For Christmas I received a little fictional bon bon for the discerning literary palate. As my friend pointed out, Griffin and Sabine by Nick Bantock is a trilogy of strange and delightful images, and a story-line with a mystery.
The entire set of books are inventive and imaginative and wonderful…especially for someone like me who lives to write letters.
It has beautiful, sometimes disturbing artwork that only adds to the postcard and letters that have been written between a couple. I could spend hours just looking at the artwork, finding something new with each glance. It’s that wonderful.
Throughout the trilogy, there is the slightly guilty thrill of opening an envelope addressed to someone else and reading the letters.
Equal parts Romantic (in the Byron sense), Impressionist and Surrealist, Griffin and Sabine is a memorable experience. I read a book each day, while it rained and took my time savoring each book; wrapping myself up in this charming, intriguing, simple yet incredibly layered piece of art.
Its best feature is that it is a very non-traditional book. As an experiment in artificial “found” literature, the book follows the correspondence of two random people separated by miles and culture who are tied together by an inexplicable link. This book is a window into that connection and their discovery of one another.
Sabine has the gift of second -sight and begins to correspond with Griffin since she can psychically see his artwork. She too is an artist. Griffin feels threatened by her knowledge but eventually out of loneliness and her emotional support forms a friendship. Despite his emotional wall, he falls in love first. She reciprocates his feelings, and we sense they are soul-mates.
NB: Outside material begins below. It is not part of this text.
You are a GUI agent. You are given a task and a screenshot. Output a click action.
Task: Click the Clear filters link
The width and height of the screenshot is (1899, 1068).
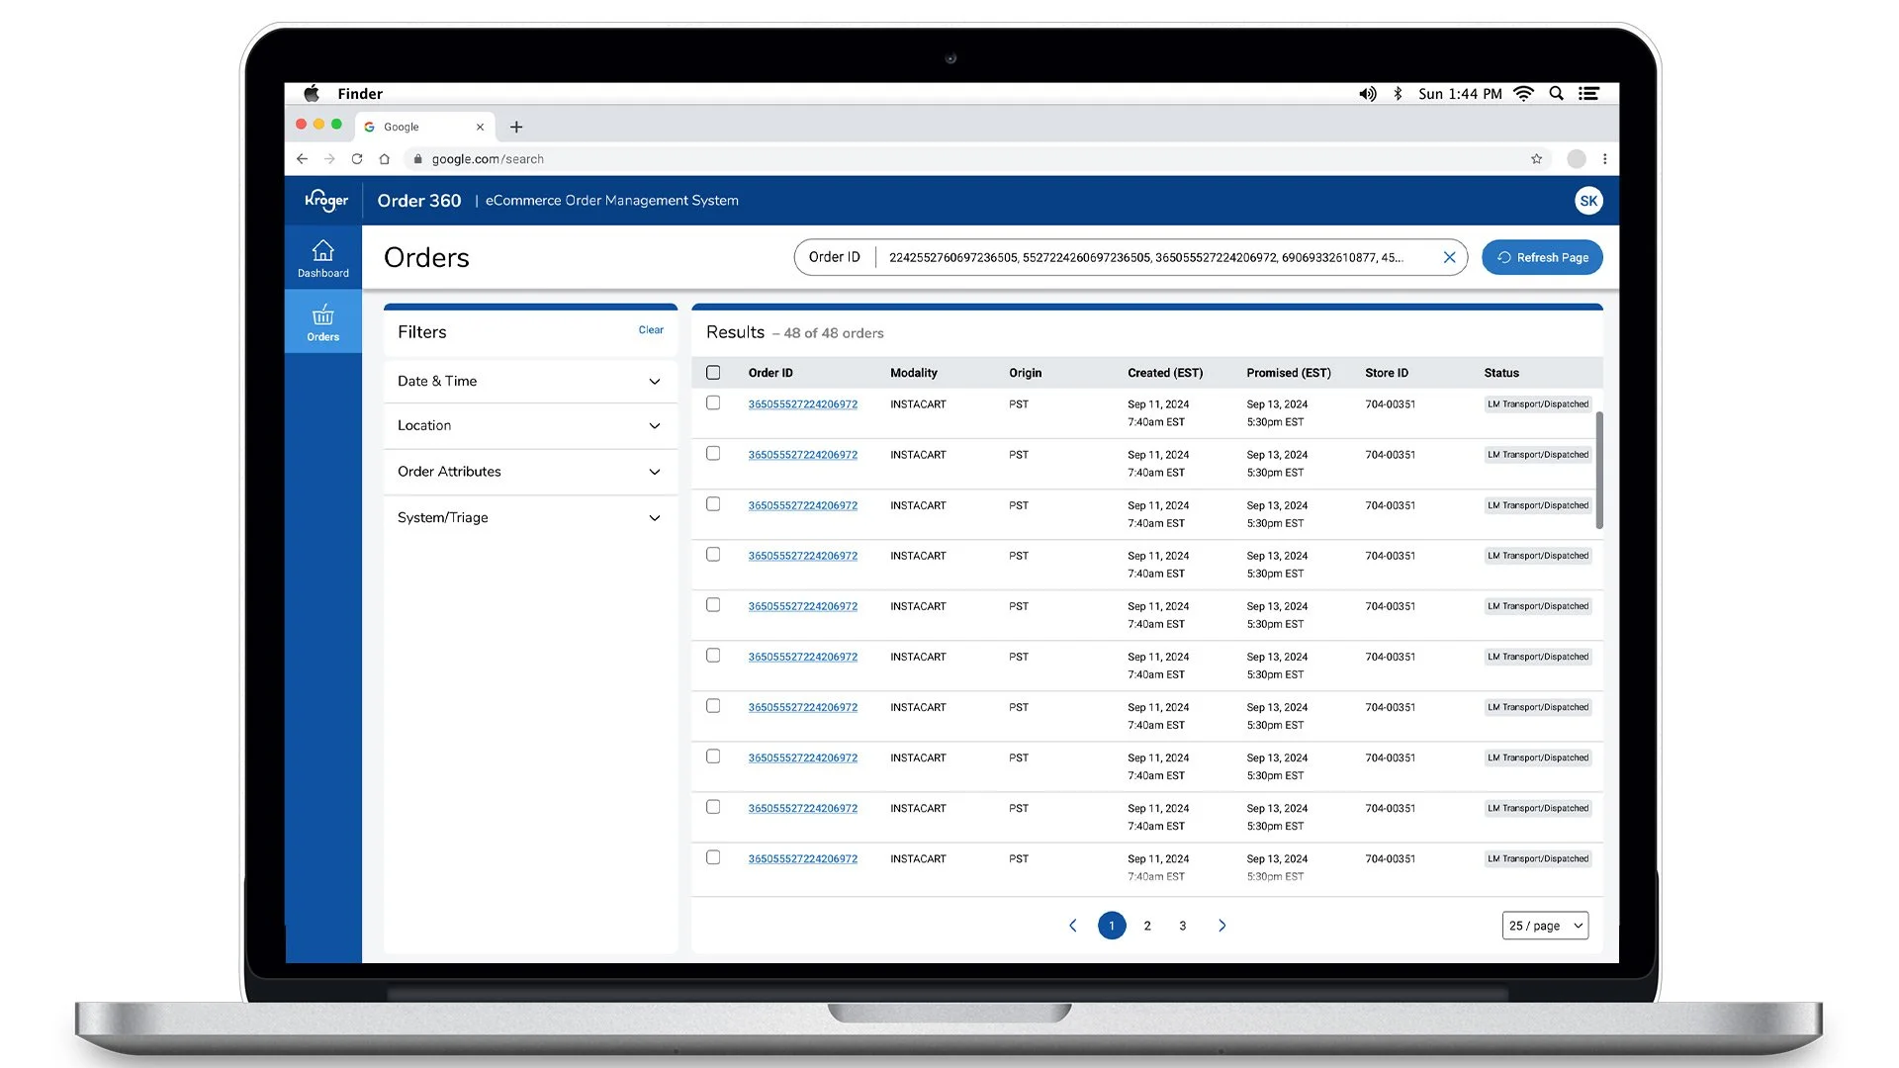tap(651, 330)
In the second volume it’s Sabine’s turn, like a treasure hunt, to find the answer to the ultimate question, or maybe to find the question of self. She travels to meet Griffin. Scared that Sabine isn’t just a figment of his imagination, but a real person, Griffin flees. Now their letters and cards are coming from all around the globe. Is it real? Is it love? Is someone else watching them?
The artistically beautiful poetic declarations of love are worth reading over and over again. And every medium is used to its finest and fullest potential from collage, watercolor, print, to script.
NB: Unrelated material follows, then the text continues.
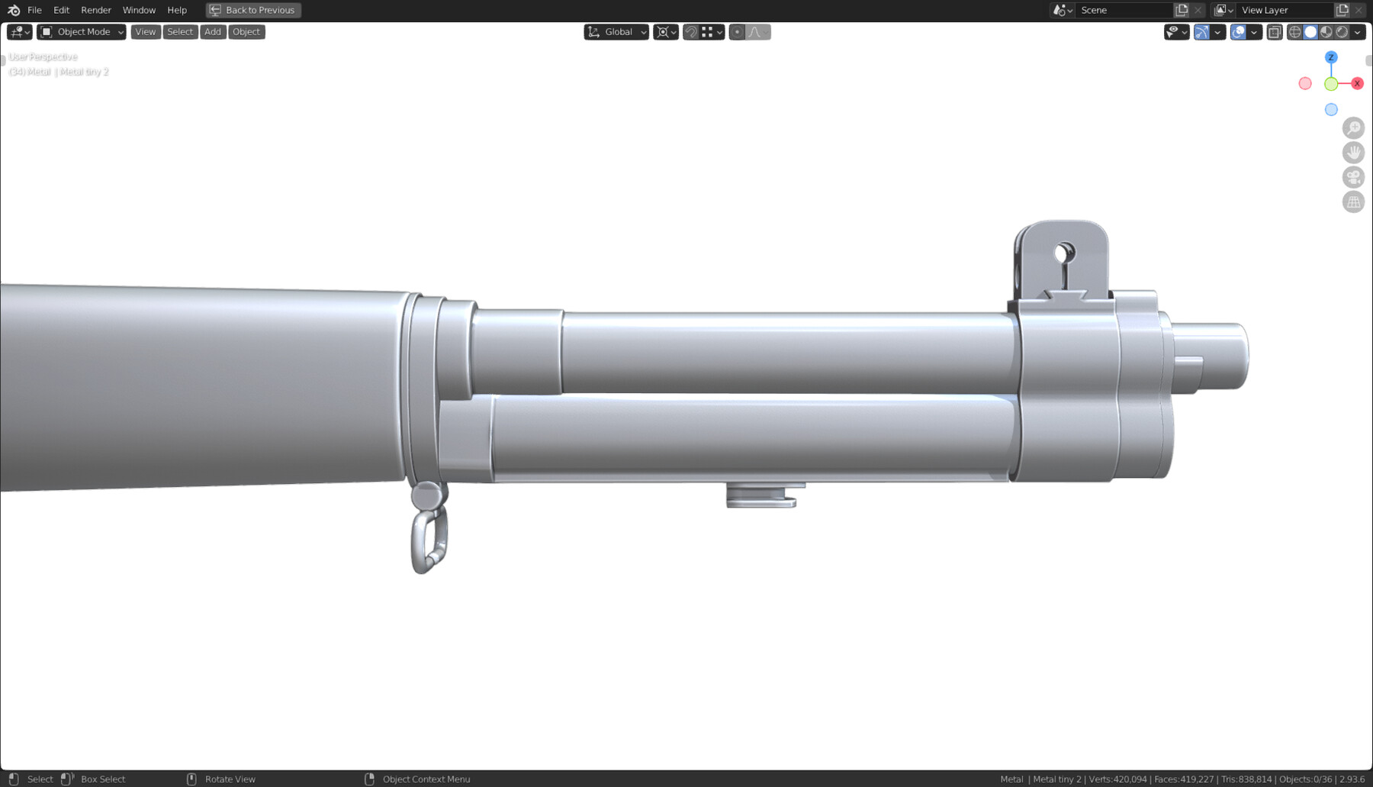The height and width of the screenshot is (787, 1373).
Task: Click the pan hand icon in viewport sidebar
Action: point(1353,152)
A bit darker than the first in this trilogy. The second book ends with another bit of mystery.
In the final book, Griffin is back in England and Sabine returns home. It looks as though they are back to where they began, but they remain determined to meet one another.
And, we are introduced to a third character, who appears to have something to do with their inability to actually meet, but who he is and what his actual intentions are is somewhat vague.
The writing this time around is a bit more grounded, perhaps because of the very real interference in the physical world. And Sabine’s’ psychic gift is waning. The consideration given to the correspondents’ strange connection is played down, with more emphasis given not only to the danger they’re suspecting in their world(s) but also to the physical longing they both now feel after missing each other in transit.
The art feels similarly placed on solid ground, particularly after the trans-global mysticism that seemed to have gotten in with Griffin’s travels last volume. We see less outright experimentation on both sides,and indeed one of the cards this time is simply a color negative of a previous one.
The series could have ended here, and indeed it appears we have seen the end of the extraordinary correspondence between Griffin and Sabine. But the story’s not quite over. And the ending leaves much to the reader’s imagination as to what happens to the pair.
I’d like to think that they formed a union in some far away land and continued to do their art, living happily ever after.
If you’ve read the books please feel free to comment.
If not, I encourage you to do so, and be stirred by lovely art, wonderful prose, romanticism and the feeling of eternal love.